Além disso, tais restrições têm impacto também sobre a atividade industrial, que caiu 2,9% no mesmo mês. O congestionamento no porto de Xangai – o maior do mundo – também é um driver negativo para o setor industrial e a economia chinesa como um todo. Vê-se elevada pressão sobre o produtor no que diz respeito aos custos de produção visto que o PPI (Purchasing Price Index) acumula alta de 10.8% em doze meses – com destaque para a abertura de Fuel & Power, com alta de 34,8%. Contudo, não se observa repasse de preços ao consumidor visto que o CPI (Consumer Price Index) em doze meses se encontra em apenas 2,1%.

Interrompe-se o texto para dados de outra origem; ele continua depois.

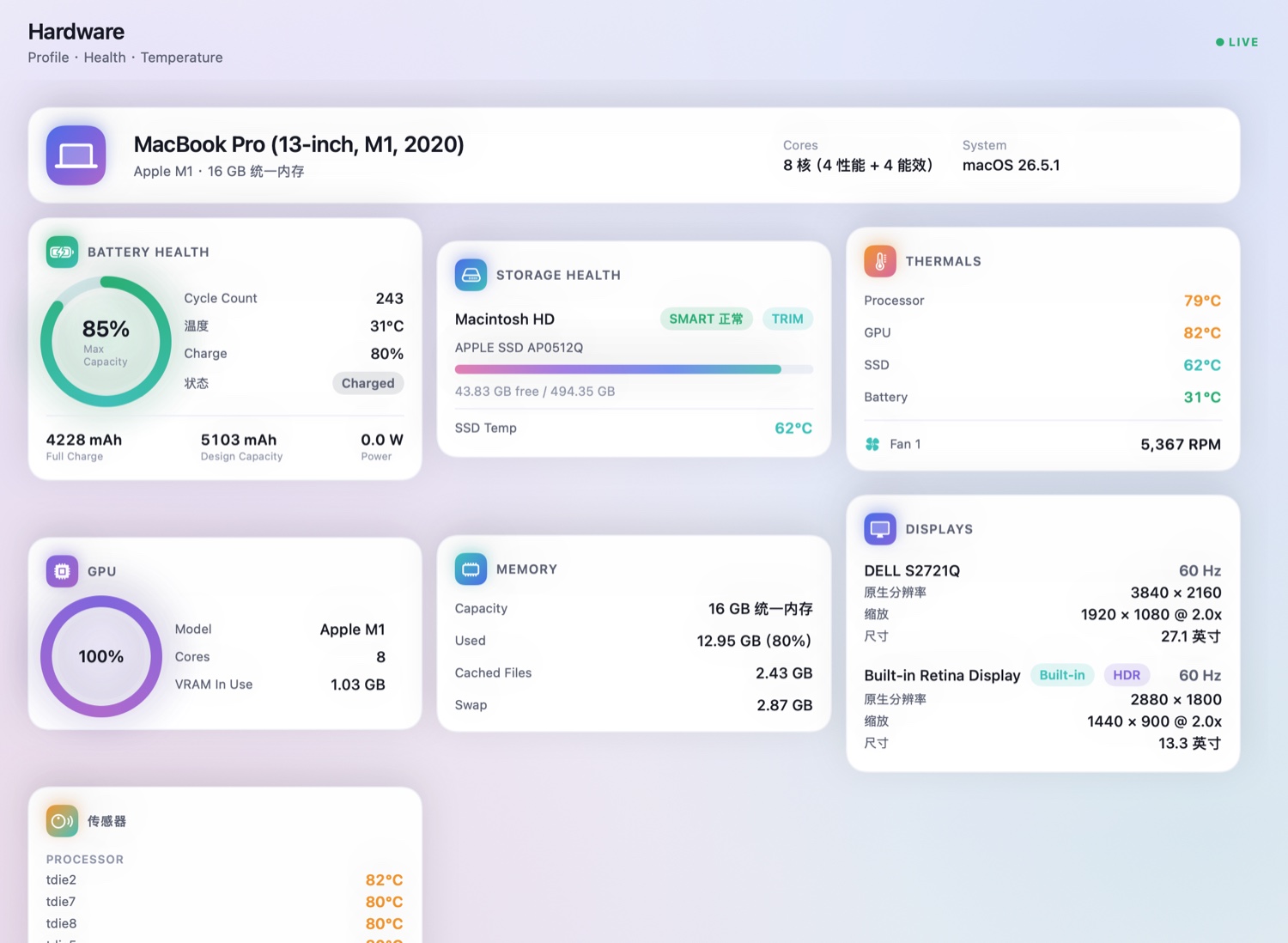Click the blue Storage Health drive icon
Viewport: 1288px width, 943px height.
[471, 275]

Desse modo, acreditamos que a meta de crescimento definida por Pequim para este ano não se mostra condizente com a política de controle à Covid-19 e por isso esperamos um crescimento em torno de 3,0%. Cabe ressaltar, entretanto, os esforços de Pequim para reverter esse quadro. Isto é, diversas medidas de estímulos, tanto fiscais quanto monetários, como o incremento nos fundos que o PBoC (Popular Bank of China) concede aos bancos e a própria redução das taxas de empréstimo de longo prazo de modo a estimular o mercado imobiliário, têm sido adotadas nas últimas semanas. De todo modo, nossa ponderação faz creditar mais probabilidade a um menor crescimento.